Тикси и Кулно шли, останавливались, выбирая дорогу, шли снова, перепрыгивали лужи и ручейки, забрели в вязкую глину, которая стаскивала с ног галоши, проклинали свой путь, смеялись, помогали друг другу вылезать из промоин и в конце концов стали такими же грязными, как сияющая весна.
— Никогда не прощу вам того, что вы заманили меня в это болото, — сказал Кулно.
— Я вас не заманивала.
— А кто же? Кто предложил пойти в лес?
Девушка не ответила. Она лишь смеялась и щебетала, словно птичка среди листвы.
И они шли все дальше и дальше, ведь грязь в этот день была приятной грязью, привлекательной грязью, поэтической грязью.
26
Лутвей пил, пил самозабвенно, пил напропалую, пил словно помешанный, пил, как может пить мужчина лишь из-за женщины. Не было больше светлых дней, не было больше темных ночей. Даже увеселительные поездки предпринимались только для того, чтобы пить, не важно с кем, с мужчинами или женщинами, — и все же веселья Лутвей нигде не находил. Он пил то в одном Народном доме, то в другом, переходил из трактира в трактир, иной раз делал глупости спьяна. И вот однажды в каком-то буфете Лутвей увидел Мерихейна, — тот сидел в тихом уголке в обществе Кулно. Лутвей порядком хватил спиртного. Свирепый «П» с таким «фрахтом» уже не сумел бы произнести ни одного «п». Но Лутвей думал о себе, что он еще как стеклышко.
— Здравствуй, Кулно, здравствуйте, господин писатель!
Однако руки Лутвей ни тому, ни другому не протянул.
— Может быть присядешь? — предложил Кулно.
— У меня есть дело к господину писателю.
— Я вас слушаю, — отозвался Мерихейн, он решил, что молодой человек хочет объясниться по поводу ссоры на празднике весны. Но писатель ошибся, Лутвей сказал:
— Мы ведь теперь вроде бы породнились, а с родней всегда найдется, о чем поговорить. Не правда ли?
— Я не вполне понимаю, что имеет в виду господин студиозус, — ответил Мерихейн.

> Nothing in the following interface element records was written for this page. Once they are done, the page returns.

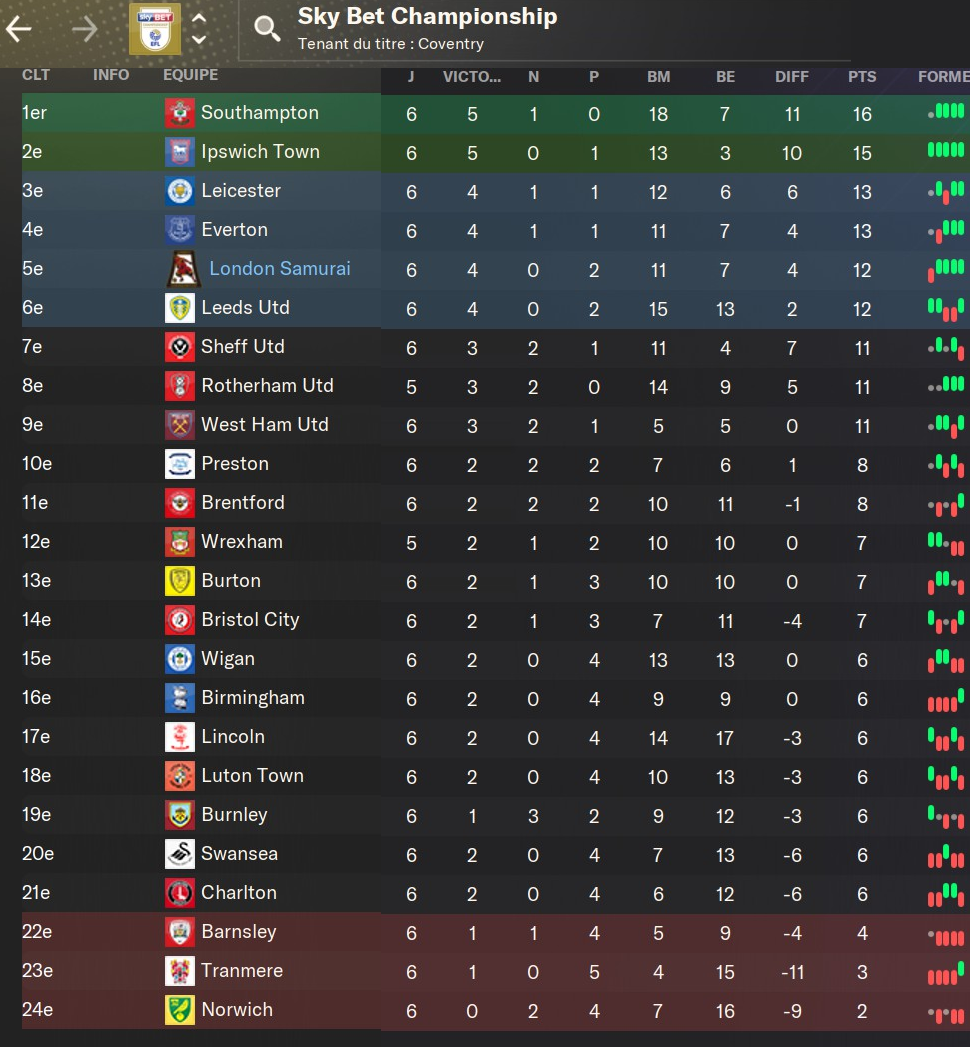Open the London Samurai team name link

click(x=280, y=269)
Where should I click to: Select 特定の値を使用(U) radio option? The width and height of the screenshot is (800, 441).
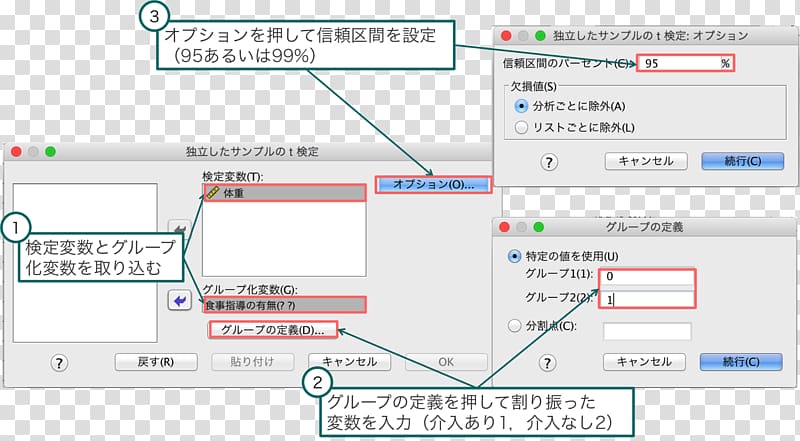tap(516, 255)
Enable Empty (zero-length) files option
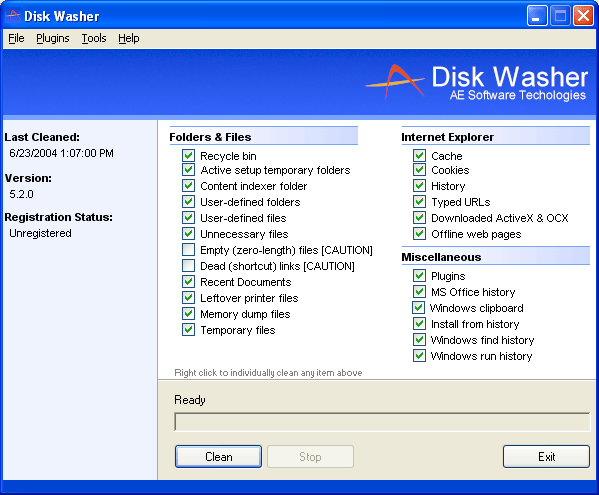 (188, 249)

— Ведь мы теперь свояки, — пояснил Лутвей.
— Каким образом?
Тут Лутвей с поистине крестьянской грубостью объяснил, какие они с Мерихейном свояки. Кулно навострил уши, а Мерихейн растерянно улыбнулся. Да и что в таком случае ответить пьяному человеку, а тот уже снова спрашивал:
— Разве не правда?
И Лутвей повторил свои грубые слова.
Но Мерихейн опять промолчал, Лутвей стукнул кулаком по столу и сказал, обращаясь к Кулно:
— Ну и дурак же я был, ну и олух царя небесного! Подумай только: я, идиот, верю, что Тикси мне верна, а она — бегает туда, знаешь, наверх, в комнату с тремя нишами, к господину писателю, мне об этом ни слова, бегает, и уже давно — читают там стихи, шуры-муры заводят и все такое… Убийца мухи, проклятая! Ну, дела идут как по маслу, глядь, уже и детишки наметились, тогда — ко мне: пустила слезу, наврала мне с три короба, такого туману навела, не разберешь, что к чему, но в конце концов все же во всем созналась — дескать, она любит и совладать с собою не может, дескать, она благословлена и пусть благословитель делает с нею, что пожелает. Так она мне сказала, так обстоит дело, таковы женщины! Да, все они дряни, это я тебе говорю, дряни, каких свет не видел, плевать я на них хотел, на этих сук…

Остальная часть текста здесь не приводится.